DATA TO USE:
· · · · ·

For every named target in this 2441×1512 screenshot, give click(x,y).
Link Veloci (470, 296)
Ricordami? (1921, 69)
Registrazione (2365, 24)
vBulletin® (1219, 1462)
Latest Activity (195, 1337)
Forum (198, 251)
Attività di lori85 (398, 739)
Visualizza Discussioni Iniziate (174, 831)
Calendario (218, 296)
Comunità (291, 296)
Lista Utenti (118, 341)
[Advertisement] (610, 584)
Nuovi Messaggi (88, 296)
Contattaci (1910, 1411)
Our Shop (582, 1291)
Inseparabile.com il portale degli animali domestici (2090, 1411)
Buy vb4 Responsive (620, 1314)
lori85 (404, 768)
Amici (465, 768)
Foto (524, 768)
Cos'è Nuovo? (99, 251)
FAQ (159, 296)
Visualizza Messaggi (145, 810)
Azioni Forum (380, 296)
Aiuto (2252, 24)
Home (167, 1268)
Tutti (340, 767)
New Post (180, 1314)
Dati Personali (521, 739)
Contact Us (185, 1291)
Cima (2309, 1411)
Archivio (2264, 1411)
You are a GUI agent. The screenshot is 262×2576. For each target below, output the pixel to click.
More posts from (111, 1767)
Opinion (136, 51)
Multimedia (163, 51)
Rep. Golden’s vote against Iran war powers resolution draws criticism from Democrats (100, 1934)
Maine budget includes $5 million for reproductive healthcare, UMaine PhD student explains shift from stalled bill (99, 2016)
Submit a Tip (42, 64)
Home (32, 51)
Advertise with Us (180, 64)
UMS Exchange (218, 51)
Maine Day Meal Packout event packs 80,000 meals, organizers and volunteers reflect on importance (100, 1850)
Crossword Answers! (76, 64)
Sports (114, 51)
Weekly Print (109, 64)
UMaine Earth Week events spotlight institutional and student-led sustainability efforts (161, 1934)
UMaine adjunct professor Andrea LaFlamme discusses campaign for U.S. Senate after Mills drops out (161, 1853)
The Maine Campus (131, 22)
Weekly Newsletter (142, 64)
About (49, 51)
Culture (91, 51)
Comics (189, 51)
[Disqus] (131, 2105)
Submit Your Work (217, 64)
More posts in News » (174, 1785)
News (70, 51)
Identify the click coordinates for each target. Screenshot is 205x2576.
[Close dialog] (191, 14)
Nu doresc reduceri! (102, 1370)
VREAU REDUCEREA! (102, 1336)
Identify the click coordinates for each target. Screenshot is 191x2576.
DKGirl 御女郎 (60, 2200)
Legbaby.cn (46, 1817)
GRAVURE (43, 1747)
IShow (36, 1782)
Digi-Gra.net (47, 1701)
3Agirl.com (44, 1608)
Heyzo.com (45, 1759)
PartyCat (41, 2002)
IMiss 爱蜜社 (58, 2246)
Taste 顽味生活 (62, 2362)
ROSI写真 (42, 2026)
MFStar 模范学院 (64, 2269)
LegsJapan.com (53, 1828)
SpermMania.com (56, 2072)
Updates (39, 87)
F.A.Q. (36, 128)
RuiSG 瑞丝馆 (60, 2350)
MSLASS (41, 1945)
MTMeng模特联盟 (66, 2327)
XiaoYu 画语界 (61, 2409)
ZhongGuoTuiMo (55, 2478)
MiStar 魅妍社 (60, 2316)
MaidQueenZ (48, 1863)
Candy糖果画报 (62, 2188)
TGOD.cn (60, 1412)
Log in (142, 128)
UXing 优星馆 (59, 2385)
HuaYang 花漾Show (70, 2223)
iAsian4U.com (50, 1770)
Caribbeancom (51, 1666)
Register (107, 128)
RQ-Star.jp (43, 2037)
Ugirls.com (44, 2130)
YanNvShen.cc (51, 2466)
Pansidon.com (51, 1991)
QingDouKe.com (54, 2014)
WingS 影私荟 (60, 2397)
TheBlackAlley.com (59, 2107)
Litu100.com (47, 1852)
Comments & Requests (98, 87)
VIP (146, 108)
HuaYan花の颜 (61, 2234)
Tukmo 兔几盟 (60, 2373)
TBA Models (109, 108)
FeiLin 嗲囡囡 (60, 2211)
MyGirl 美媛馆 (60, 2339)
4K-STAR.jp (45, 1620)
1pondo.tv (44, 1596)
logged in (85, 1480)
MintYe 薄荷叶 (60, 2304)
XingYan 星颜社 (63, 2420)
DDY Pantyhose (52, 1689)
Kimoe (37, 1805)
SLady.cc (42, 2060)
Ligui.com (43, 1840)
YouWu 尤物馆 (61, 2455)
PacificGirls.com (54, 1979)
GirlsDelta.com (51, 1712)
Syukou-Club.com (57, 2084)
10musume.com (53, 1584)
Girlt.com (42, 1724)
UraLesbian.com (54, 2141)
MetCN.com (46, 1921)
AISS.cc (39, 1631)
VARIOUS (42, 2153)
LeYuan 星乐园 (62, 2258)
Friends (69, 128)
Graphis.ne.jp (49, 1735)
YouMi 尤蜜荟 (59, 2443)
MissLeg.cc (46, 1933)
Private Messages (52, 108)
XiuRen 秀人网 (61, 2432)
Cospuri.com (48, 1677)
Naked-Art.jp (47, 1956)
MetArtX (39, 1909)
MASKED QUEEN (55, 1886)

· · · · ·

TASK TO COMPLETE: Retype every line up to and including the one that contains "Advertise with Us (180, 64)", beginning at the first line of the records, with no edits.

EXERCISE ANSWER:
For every named target in this 2441×1512 screenshot, give click(x,y).
Link Veloci (470, 296)
Ricordami? (1921, 69)
Registrazione (2365, 24)
vBulletin® (1219, 1462)
Latest Activity (195, 1337)
Forum (198, 251)
Attività di lori85 (398, 739)
Visualizza Discussioni Iniziate (174, 831)
Calendario (218, 296)
Comunità (291, 296)
Lista Utenti (118, 341)
[Advertisement] (610, 584)
Nuovi Messaggi (88, 296)
Contattaci (1910, 1411)
Our Shop (582, 1291)
Inseparabile.com il portale degli animali domestici (2090, 1411)
Buy vb4 Responsive (620, 1314)
lori85 (404, 768)
Amici (465, 768)
Foto (524, 768)
Cos'è Nuovo? (99, 251)
FAQ (159, 296)
Visualizza Messaggi (145, 810)
Azioni Forum (380, 296)
Aiuto (2252, 24)
Home (167, 1268)
Tutti (340, 767)
New Post (180, 1314)
Dati Personali (521, 739)
Contact Us (185, 1291)
Cima (2309, 1411)
Archivio (2264, 1411)
You are a GUI agent. The screenshot is 262×2576. For each target below, output the pixel to click.
More posts from (111, 1767)
Opinion (136, 51)
Multimedia (163, 51)
Rep. Golden’s vote against Iran war powers resolution draws criticism from Democrats (100, 1934)
Maine budget includes $5 million for reproductive healthcare, UMaine PhD student explains shift from stalled bill (99, 2016)
Submit a Tip (42, 64)
Home (32, 51)
Advertise with Us (180, 64)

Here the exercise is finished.